Monday, March 28, 2022

Visualizing access logs from my blog server

One of the things I’ve missed, having moved my blog off of Blogger, is the metrics. I don’t use the metrics for much, but there’s a nonzero serotonin hit to knowing that my content is read by someone. It’d be nice to be able to restore at least that piece of the Blogger feature-set.

Fortunately, I have access logs and a log analyzer.

I’ve settled on goaccess for my log analysis; it’s pretty straightforward, takes HTTP access logs as input, and presents the data visually (including on the command line). It’s installable on my local machine via the package manager (sudo apt-get install goaccess), so no problems there.

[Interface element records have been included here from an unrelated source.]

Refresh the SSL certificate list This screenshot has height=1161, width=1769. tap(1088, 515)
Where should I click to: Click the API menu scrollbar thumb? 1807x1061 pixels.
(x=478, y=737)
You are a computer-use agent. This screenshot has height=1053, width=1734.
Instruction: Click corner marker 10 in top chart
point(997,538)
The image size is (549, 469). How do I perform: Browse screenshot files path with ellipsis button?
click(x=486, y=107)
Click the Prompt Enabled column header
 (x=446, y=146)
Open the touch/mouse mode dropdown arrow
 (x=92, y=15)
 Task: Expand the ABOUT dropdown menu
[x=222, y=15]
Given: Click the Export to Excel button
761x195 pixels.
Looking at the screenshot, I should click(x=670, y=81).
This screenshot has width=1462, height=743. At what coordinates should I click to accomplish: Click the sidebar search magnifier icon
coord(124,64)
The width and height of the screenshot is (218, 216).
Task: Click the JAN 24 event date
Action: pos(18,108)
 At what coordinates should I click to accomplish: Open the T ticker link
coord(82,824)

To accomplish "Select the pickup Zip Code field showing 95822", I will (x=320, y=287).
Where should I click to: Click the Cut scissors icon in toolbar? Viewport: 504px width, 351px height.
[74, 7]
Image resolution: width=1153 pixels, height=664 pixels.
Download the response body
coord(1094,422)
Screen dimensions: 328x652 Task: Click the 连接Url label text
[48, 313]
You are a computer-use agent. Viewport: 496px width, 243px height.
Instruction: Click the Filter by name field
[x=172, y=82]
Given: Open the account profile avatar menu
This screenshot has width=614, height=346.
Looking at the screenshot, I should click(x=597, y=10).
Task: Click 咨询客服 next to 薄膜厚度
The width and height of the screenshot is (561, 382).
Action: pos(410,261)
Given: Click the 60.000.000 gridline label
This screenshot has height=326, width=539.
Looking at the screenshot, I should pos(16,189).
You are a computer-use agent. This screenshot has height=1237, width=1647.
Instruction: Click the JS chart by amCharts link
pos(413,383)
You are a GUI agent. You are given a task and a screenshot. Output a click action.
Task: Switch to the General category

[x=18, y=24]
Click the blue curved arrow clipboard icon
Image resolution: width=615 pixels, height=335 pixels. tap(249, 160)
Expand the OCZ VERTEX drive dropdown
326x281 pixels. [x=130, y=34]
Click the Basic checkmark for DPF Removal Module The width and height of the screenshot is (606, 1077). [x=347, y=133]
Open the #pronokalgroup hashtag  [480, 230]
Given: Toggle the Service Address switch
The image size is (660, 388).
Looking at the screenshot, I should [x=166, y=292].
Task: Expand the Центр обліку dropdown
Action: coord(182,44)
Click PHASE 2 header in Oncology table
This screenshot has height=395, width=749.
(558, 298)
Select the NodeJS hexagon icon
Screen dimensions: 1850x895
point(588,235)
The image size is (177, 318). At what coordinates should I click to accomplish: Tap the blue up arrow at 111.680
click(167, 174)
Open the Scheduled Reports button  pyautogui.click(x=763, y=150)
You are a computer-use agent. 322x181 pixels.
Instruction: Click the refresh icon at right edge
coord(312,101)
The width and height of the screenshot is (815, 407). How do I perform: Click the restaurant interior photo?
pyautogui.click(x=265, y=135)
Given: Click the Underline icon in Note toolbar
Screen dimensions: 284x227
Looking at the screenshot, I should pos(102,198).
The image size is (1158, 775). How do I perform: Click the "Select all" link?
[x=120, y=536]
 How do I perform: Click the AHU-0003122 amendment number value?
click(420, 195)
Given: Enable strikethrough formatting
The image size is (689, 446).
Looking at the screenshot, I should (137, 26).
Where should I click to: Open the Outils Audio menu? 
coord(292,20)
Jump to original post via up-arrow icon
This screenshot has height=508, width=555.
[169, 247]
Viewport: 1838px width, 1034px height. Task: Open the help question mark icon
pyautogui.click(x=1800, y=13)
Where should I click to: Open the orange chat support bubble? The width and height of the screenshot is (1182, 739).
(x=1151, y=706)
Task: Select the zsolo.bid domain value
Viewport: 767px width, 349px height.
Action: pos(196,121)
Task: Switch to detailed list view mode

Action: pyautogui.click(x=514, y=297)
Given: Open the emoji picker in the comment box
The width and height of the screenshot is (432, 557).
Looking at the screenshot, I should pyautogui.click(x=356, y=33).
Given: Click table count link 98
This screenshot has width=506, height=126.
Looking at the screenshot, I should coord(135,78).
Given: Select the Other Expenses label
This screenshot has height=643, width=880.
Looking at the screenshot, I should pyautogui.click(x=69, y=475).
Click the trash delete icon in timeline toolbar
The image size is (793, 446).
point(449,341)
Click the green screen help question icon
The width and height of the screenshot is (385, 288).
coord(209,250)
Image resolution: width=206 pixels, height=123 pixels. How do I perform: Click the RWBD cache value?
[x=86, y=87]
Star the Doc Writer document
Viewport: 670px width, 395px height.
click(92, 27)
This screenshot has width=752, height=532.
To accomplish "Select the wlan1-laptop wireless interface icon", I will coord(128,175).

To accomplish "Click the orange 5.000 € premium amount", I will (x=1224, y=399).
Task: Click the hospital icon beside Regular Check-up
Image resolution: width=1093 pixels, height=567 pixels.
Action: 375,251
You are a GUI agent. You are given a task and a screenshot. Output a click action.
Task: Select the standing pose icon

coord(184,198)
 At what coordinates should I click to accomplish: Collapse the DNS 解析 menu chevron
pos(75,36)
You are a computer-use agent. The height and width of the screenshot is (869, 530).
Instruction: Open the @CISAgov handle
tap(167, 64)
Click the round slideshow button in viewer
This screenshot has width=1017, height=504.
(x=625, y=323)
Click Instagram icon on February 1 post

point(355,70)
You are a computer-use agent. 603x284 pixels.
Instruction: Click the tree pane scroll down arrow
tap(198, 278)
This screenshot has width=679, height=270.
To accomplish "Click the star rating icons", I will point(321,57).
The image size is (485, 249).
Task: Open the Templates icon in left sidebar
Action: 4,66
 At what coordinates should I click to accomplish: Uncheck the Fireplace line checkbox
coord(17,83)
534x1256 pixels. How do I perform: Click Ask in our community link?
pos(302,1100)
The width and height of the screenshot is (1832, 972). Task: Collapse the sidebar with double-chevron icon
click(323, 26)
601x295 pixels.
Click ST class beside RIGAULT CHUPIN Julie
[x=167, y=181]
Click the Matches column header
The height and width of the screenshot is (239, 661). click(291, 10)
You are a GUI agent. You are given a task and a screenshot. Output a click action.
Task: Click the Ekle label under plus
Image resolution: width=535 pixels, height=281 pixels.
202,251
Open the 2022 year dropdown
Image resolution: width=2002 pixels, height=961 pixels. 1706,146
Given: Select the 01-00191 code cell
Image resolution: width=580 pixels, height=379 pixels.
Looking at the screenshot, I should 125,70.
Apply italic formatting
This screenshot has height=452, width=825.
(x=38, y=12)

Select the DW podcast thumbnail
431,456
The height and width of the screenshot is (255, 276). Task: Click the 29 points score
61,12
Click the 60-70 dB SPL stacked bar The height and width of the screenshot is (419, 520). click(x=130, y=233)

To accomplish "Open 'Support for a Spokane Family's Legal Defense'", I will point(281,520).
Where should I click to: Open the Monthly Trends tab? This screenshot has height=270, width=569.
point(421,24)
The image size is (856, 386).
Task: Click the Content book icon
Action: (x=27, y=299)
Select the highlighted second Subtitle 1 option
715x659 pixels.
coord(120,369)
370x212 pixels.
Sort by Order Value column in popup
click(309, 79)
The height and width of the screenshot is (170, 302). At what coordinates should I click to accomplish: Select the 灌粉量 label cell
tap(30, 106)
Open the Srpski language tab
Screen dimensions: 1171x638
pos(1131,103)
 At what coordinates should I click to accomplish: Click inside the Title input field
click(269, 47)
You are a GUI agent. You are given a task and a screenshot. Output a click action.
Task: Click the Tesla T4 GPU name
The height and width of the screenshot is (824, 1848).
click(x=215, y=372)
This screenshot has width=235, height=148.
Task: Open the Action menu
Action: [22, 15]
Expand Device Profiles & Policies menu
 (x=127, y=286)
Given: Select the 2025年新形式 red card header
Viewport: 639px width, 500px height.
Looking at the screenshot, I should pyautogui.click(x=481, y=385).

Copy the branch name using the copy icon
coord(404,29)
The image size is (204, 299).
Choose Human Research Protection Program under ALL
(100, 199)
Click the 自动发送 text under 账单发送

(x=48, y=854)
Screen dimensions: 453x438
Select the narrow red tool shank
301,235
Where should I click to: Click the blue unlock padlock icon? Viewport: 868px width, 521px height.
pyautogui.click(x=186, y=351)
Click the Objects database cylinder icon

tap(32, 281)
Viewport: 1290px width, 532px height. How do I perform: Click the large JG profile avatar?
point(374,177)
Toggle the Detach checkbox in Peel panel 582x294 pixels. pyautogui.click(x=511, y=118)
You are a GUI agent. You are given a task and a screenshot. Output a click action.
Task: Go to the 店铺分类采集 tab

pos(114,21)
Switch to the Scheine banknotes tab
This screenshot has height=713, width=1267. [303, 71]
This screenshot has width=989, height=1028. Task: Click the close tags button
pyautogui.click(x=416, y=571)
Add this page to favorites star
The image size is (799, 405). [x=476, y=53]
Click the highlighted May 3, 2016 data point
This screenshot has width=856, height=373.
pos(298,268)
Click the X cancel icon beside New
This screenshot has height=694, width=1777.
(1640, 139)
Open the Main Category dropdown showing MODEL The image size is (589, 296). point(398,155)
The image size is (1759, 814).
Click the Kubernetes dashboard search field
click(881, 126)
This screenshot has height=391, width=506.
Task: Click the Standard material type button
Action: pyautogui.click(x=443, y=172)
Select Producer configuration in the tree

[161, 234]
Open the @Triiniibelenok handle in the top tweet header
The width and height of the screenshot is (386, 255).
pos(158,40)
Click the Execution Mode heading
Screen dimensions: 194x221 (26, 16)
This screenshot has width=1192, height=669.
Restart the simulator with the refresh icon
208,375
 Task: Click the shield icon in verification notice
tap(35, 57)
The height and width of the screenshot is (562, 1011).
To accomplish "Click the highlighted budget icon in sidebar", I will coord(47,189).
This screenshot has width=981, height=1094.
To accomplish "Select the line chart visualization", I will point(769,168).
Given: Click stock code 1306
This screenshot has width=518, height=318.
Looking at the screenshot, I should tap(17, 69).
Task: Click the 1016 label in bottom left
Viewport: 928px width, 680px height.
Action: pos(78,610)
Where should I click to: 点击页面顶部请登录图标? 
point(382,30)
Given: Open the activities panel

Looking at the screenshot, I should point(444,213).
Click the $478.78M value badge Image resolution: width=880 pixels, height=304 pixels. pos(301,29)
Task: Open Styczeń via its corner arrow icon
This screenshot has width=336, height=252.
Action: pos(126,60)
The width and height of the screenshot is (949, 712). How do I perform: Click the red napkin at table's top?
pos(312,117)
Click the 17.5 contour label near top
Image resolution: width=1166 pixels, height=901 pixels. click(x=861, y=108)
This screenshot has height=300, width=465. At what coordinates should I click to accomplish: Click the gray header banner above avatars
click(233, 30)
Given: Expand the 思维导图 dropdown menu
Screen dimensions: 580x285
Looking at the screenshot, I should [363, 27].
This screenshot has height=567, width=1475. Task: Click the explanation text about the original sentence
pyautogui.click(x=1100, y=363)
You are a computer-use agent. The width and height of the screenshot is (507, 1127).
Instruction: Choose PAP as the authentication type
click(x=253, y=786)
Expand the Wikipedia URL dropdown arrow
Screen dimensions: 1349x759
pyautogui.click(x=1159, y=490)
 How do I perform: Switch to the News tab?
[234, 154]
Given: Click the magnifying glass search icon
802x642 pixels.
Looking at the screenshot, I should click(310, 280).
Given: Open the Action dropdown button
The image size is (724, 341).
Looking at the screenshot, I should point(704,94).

The steps are pretty straightforward:

  • Get the logs
  • Dump them into goaccess

The script to do that is short and sweet:

#!/bin/bash

SERVER=fixermark.com
LOGPATH=logs/personal-blog.fixermark.com/http
DESTINATION=logfiles

mkdir -p "$DESTINATION"
scp $SERVER:$LOGPATH/access.log* $DESTINATION
pushd $DESTINATION
# this is redundant because it's a symlink on the server to the most recent logfile
rm access.log.0
# gunzip will confirm replacing files
yes | gunzip -f *.gz
popd
goaccess $DESTINATION/access.log*

I run that, and I’m presented with a nice terminal interface for viewing the logs.

Terminal interface, showing categories for Requested Files, static requests visitor hostnames and IPs

This is a good start!

Filtering

goaccess doesn’t support any filtering directly, but access logs are relatively simple to filter with command-line tools, and goaccess does support receiving its logs from the command line. Here’s a simple script to drop the logs related to various static content pieces:

cat $DESTINATION/access.log* | \
    grep -v /lib/ | \
    grep -v /css
	grep -v /images/ | \
    grep -v /js/ | \
    goaccess --log-format=COMBINED -

Adding this to the fetch script, the logs are now honed in on just posts.

To do next

Only a couple things I'd like to improve in this flow:

  • scrubbing logs—after 21 days, I’d like to substitute the IP addresses with 0.0.0.0 to increase user anonymity.
  • Run these server-side (or have goaccess pull them remotely, if possible) so logs aren’t living on more machines than strictly necessary.